Le beau futur du thomisme en Corse?
Le dernier enjeu évoqué n’est pas moins épineux. À quelles politiques publiques conduit un dérivé de la doctrine thomiste de la propriété fondée socialement, dont la possession peut être privée mais l’usage commun, ou du moins partagé ? L’impôt sur le capital y participe mais ne saurait tout régler, dans la mesure où il ne déstabilise guère le régime de la propriété privée des moyens de production. La Collectivité de Corse, à l’origine du PADDUC, pourrait par exemple décider de préempter chaque espace stratégique agricole (ESA) détourné de sa finalité, pour s’assurer que l’intérêt de la Corse, supérieur à celui de chaque propriétaire, soit bien respecté. Citons par ailleurs des illustrations de dispositifs existants déjà en Corse pour souligner le réalisme et le pragmatisme de cette doctrine, qui ne se contente pas de flotter dans le ciel des idées :
- Le Conservatoire du littoral a démontré qu’il est possible de soustraire à l’appétit des marchands de terre les espaces remarquables pour le bénéfice de la communauté (et des générations futures) et que la propriété commune (communale ou étatique) de la terre ne s’opposait pas à son usage par des particuliers, à l’instar des éleveurs ou agriculteurs bénéficiant de zones maintenant inconstructibles.
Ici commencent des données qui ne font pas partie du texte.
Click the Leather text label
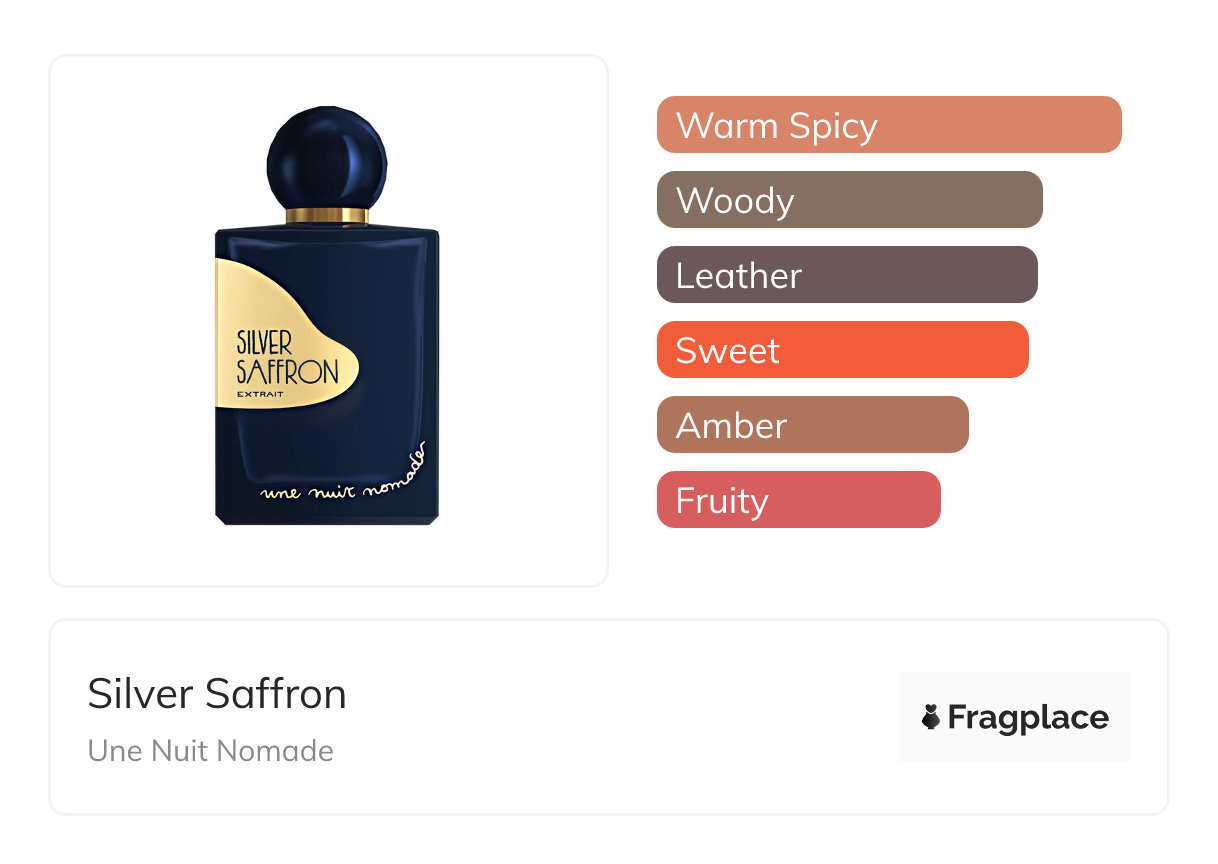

- Les associations d’aménagement foncier agricole et forestier et associations foncières pastorales, permettent à des communes rurales à l’instar d’Aiti (Valle Rustie), de contourner les indivisions et l’abandon de terrains en friches pour en partager l’usage. Ces outils s’inscrivent en outre dans l’héritage des pratiques agricoles communautaires décrites par Gilles Guerrini, qui existèrent en Corse comme dans de nombreuses autres régions du monde.
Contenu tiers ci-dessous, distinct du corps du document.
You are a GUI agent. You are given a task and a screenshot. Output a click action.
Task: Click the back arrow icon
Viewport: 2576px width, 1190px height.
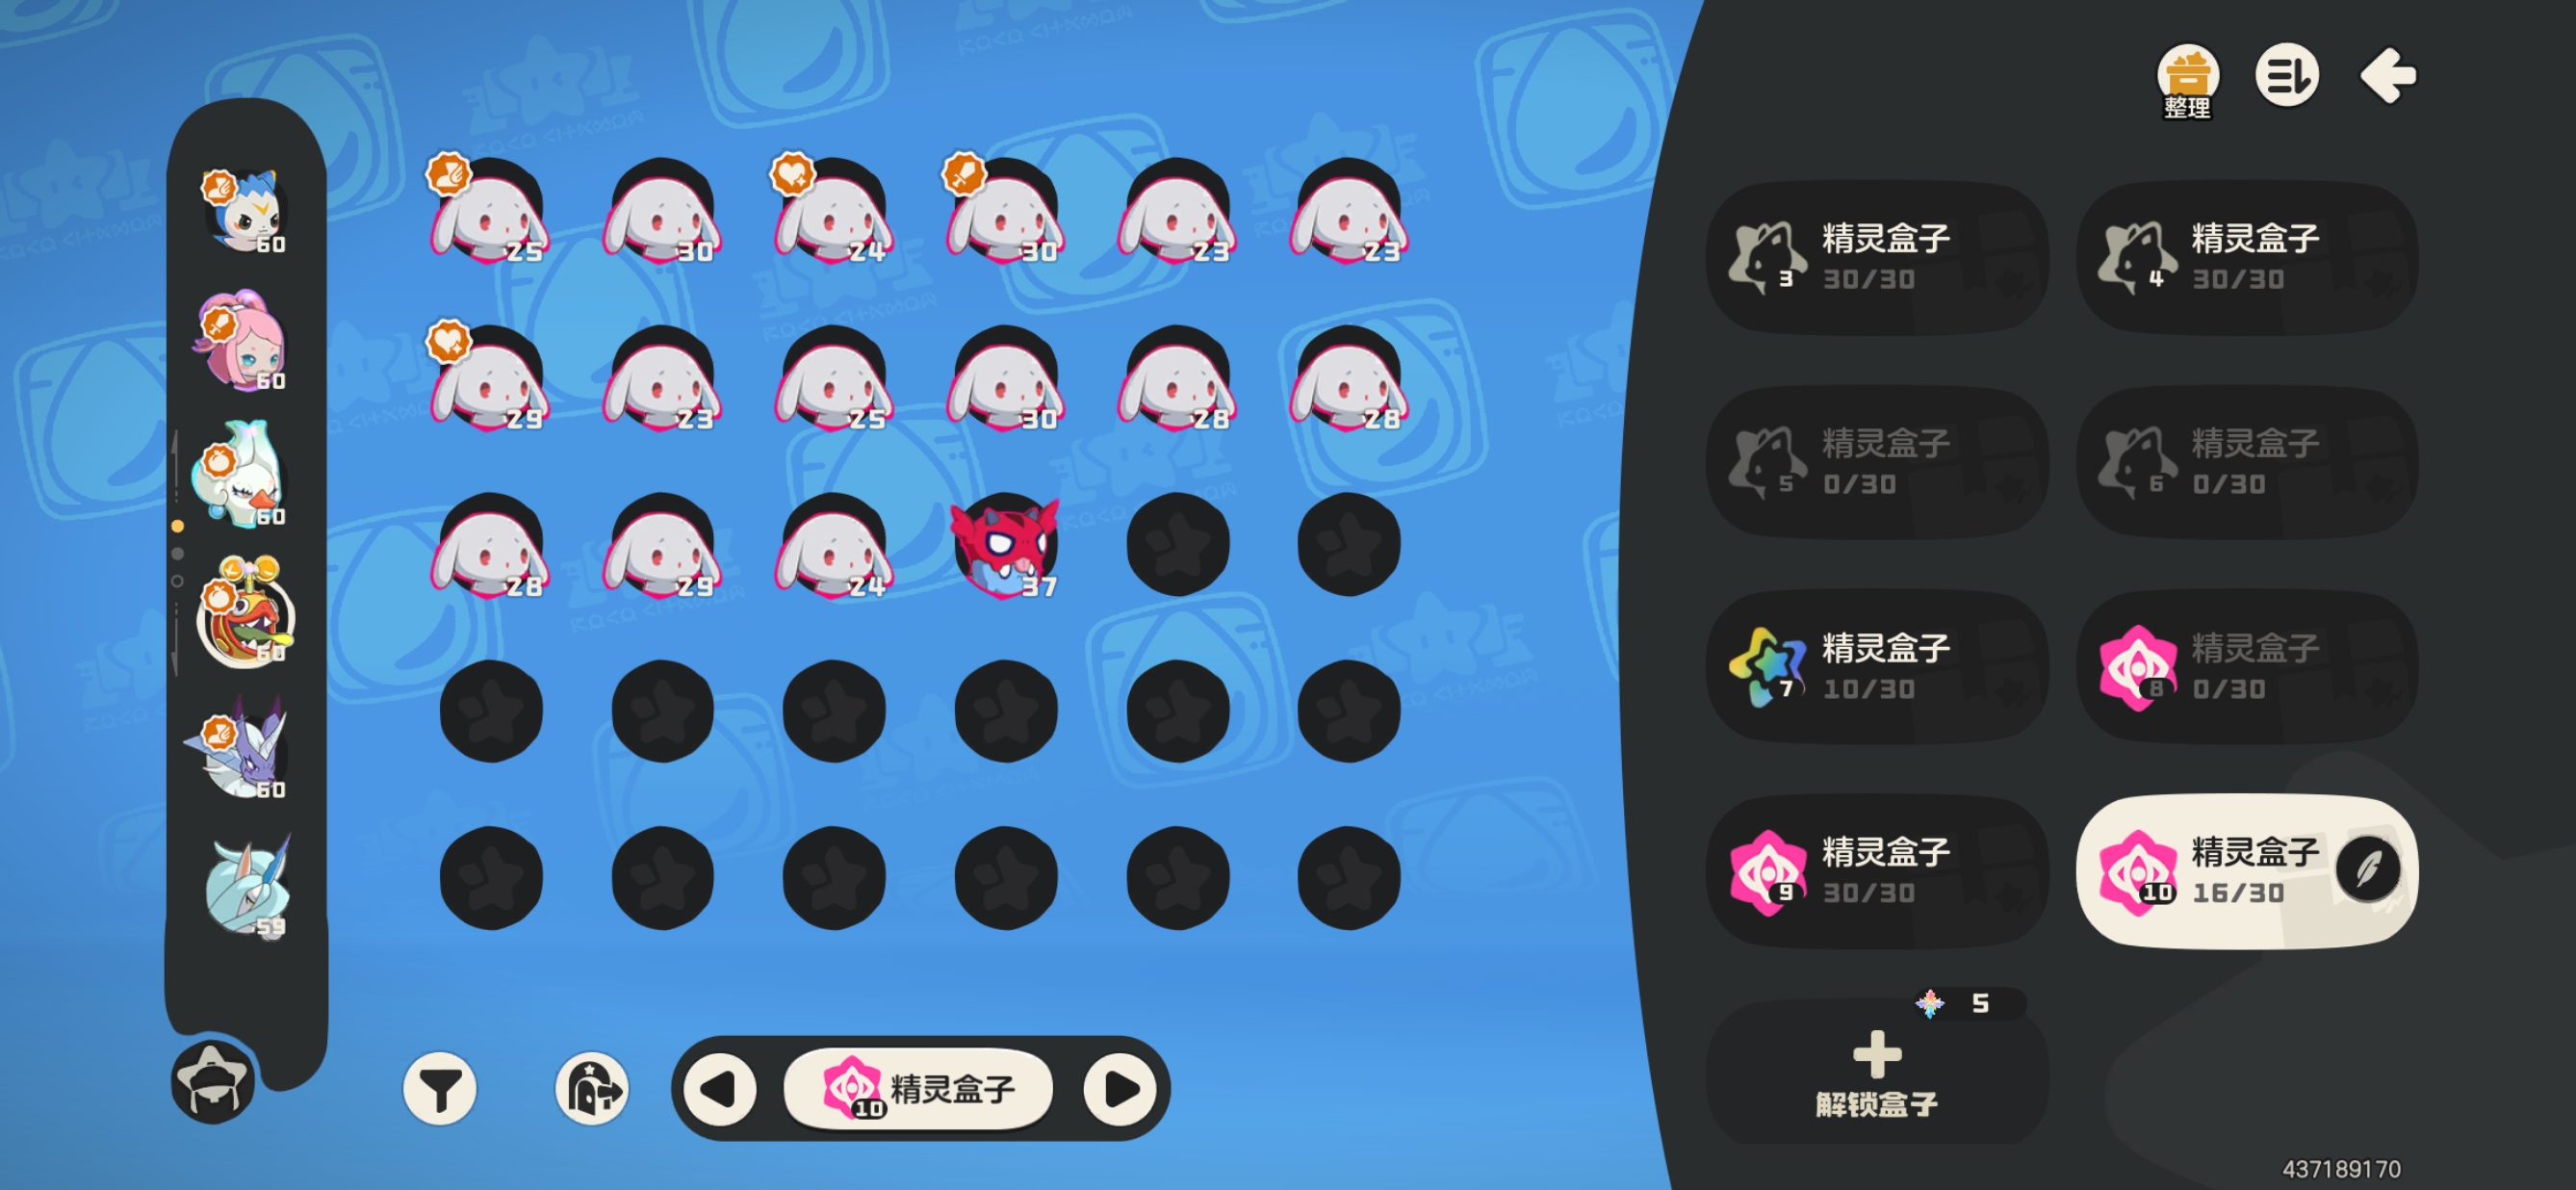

Malgré les effets réels et louables de ces initiatives et d’autres similaires, elles demeurent pour l’heure marginales et ne déploient que partiellement les conclusions évoquées plus haut. Qu’en est-il en outre de la démarcation entre nécessaire et superflu, pour distinguer ce qui revient au possesseur d’un bien, et ce qui est destiné à la communauté (en commençant par les plus fragilisés) ? Il semble évident que seul le débat démocratique pourrait se prononcer, d’une main tremblante, sur un arbitrage si subtil et délicat, et ce en prenant en compte les dangers que peut impliquer une telle décision.
Pour continuer à explorer ces questions en suspens, une certitude : face à l’apparente nouveauté des crises que traverse la Corse, nous pouvons au moins nous réjouir de disposer d’une panoplie de penseurs, parmi lesquels Thomas d’Aquin, qui ne demandent qu’à être relus, réinterprétés et remobilisés.
Références
Astier, I., & Disselkamp, A. (2010). « Pauvreté et propriété privée dans l'encyclique Rerum Novarum ». Cahiers d'Économie Politique, 59, 205-224.
Dounot, C. (2021). Thomas d’Aquin (saint), in Dictionnaire des biens communs, éds. Cornu M., Orsi F., Rochfeld J., 1262-1265.
Lenclud, G. (2014). En Corse : Une société en mosaïque. Les Éditions de la MSH.
Mondoloni, J.-J. (2018). « Le capitalisme, ennemi de la propriété personnelle sociale ». Non publié.